Hi Peter,
>
> It certainly seems that the PMML spec allows missing values and has many options
> for dealing with them when they are encountered during model evaluation.
> However, I couldn't find a way to represent missing values for use in the JPMML evaluator.
>
The JPMML-Evaluator does not cut corners here. Everything is
implemented according to the PMML specification.
There are two scenarios:
1) "The field does not exist". That is, java.util.Map#containsKey(K)
returns false;
2) "The field exists, but is mapped to the null value". That is,
java.util.Map#containsKey(K) returns true, but java.util.Map#get(K)
returns a null reference.
If you want to pass a null reference as a field value, simply do the following:
Map<FieldName, Object> arguments = ...
arguments.put(new FieldName("optional_field"), null);
Let's assume that you are scoring data records from a CSV value and
encounter a cell whose value is "N/A". In that case you should still
insert a null reference as a value to the arguments map.
> The FieldValue class seems to be pretty locked down in terms of null values and will throw
> an exception if null is used as the value. However, when fields are missed from the context
> instead (as in the CSVEvaluationExample) MissingFieldExceptions are thrown.
>
Class org.jpmml.evaluator.FieldValue (not to be confused with
org.dmg.pmml.FieldValue) is a wrapper around user-provided Java
primitive value.
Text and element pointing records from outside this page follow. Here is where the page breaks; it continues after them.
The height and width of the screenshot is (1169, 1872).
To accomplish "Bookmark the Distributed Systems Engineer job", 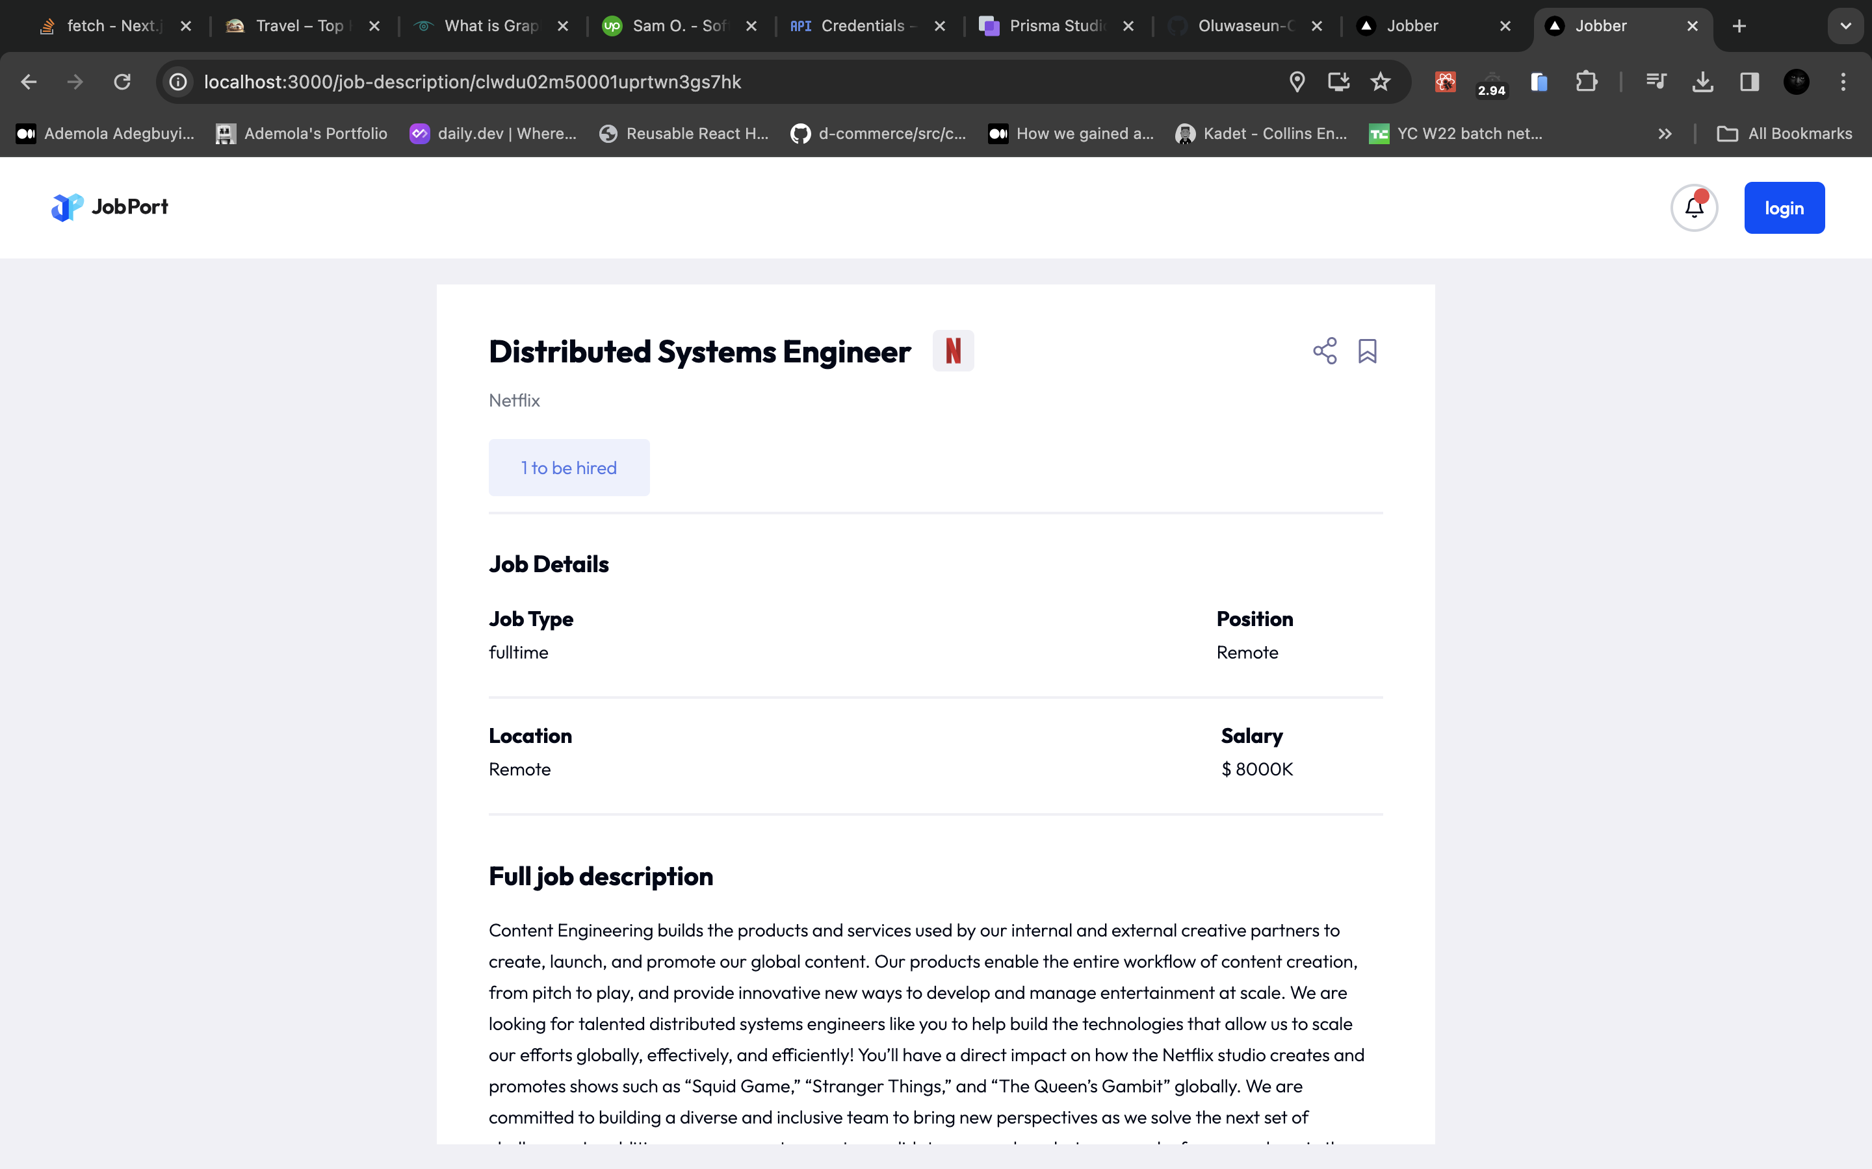I will pyautogui.click(x=1367, y=351).
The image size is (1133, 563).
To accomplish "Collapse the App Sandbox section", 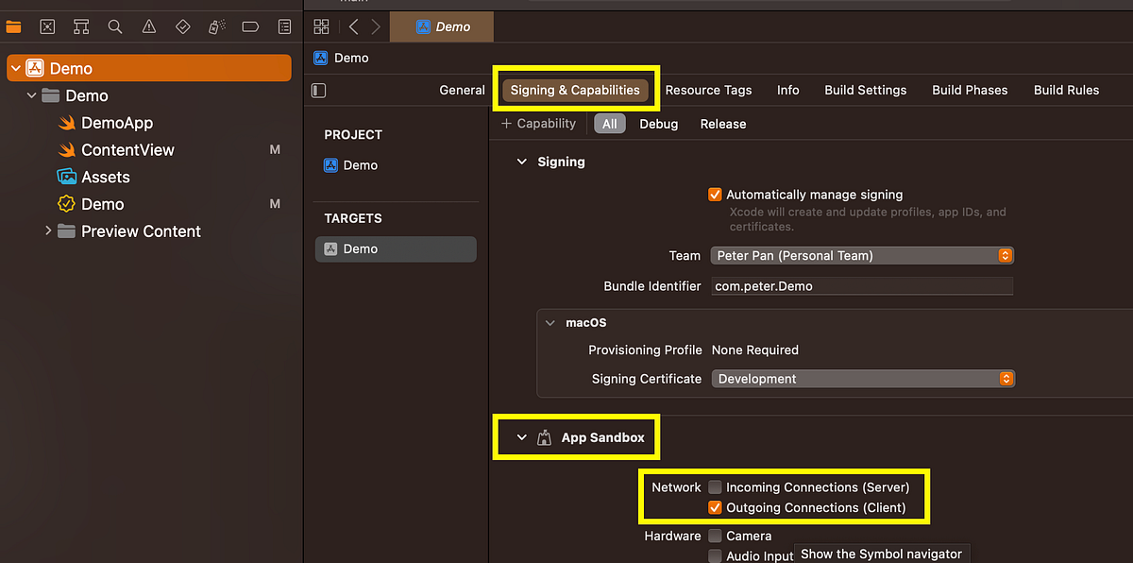I will coord(522,436).
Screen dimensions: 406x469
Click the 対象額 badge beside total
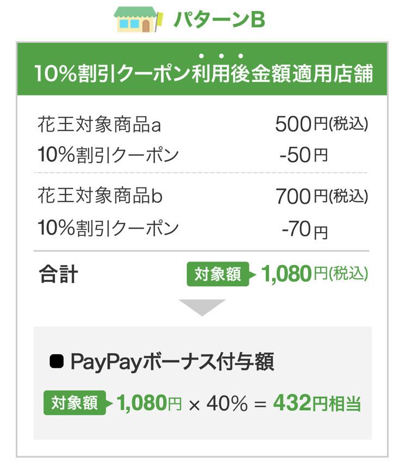218,274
This kind of wrapper is necessary, because a PMML
value has a data type and an operational type (i.e. continuous,
categorical, ordinal). For example, an ordinal String could be created
in Java application code as follows:
OrdinalValue ordinalString = new OrdinalValue(DataType.STRING, "medium");
ordinalString.setOrdering(Arrays.asList("low", "medium", "high"));
However, you should never instantiate classes ContinuousValue,
CategoricalValue or OrdinalValue directly. Please use appropriate
methods from the utility class org.jpmml.evaluator.FieldValueUtil.
Actually, this utility class contains two types of methods. First
there are ordinary object creation methods (#create(...)) and then
there are kind of object casting methods (#refine(...)). For example,
you can cast the above ordinal String to a categorical String as
follows:
CategoricalValue categoricalString =
(CategoricalString)FieldValueUtil.refine(DataType.STRING,
OpType.CATEGORICAL, ordinalString);
A null FieldValue is simply represented by a null reference. For
example, when you invoke FieldValueUtil#create(DataType.STRING,
OpType.CATEGORICAL, null) you will get back a null reference. As of
PMML schema versions 3.X and 4.X, this is an optimal solution. Maybe
PMML schema version 5.0 will introduce operations on null values
(let's hope not!), and in that case it will be necessary to devise a
new solution.
Anyway, in a typical use scenario, there is no need to engage with
FieldValues in your Java application code. In the JPMML-Evaluator
1.1.X series the whole interaction with the PMML scoring engine can be
fit into a single line of Java source code (see
http://openscoring.io/blog/2014/05/15/jpmml_evaluator_api_prepare_evaluate/
chapter "Option 2: lazy preparation"). You simply pass you arguments
as a Map<FieldName, String>, and you'll get back a Map<FieldName, ?>
(where the value type is either an instance of
org.jpmml.evaluator.Computable or a Java primitive type).
Did that answer your question? If you have a PMML model that throws an
MissingFieldException, then it simply "declares" that it requires that
all fields are mapped to non-missing values. I could probably give you
a more detailed answer if you sent me (privately) the PMML file
together with a few problematic lines from the CSV file.
VR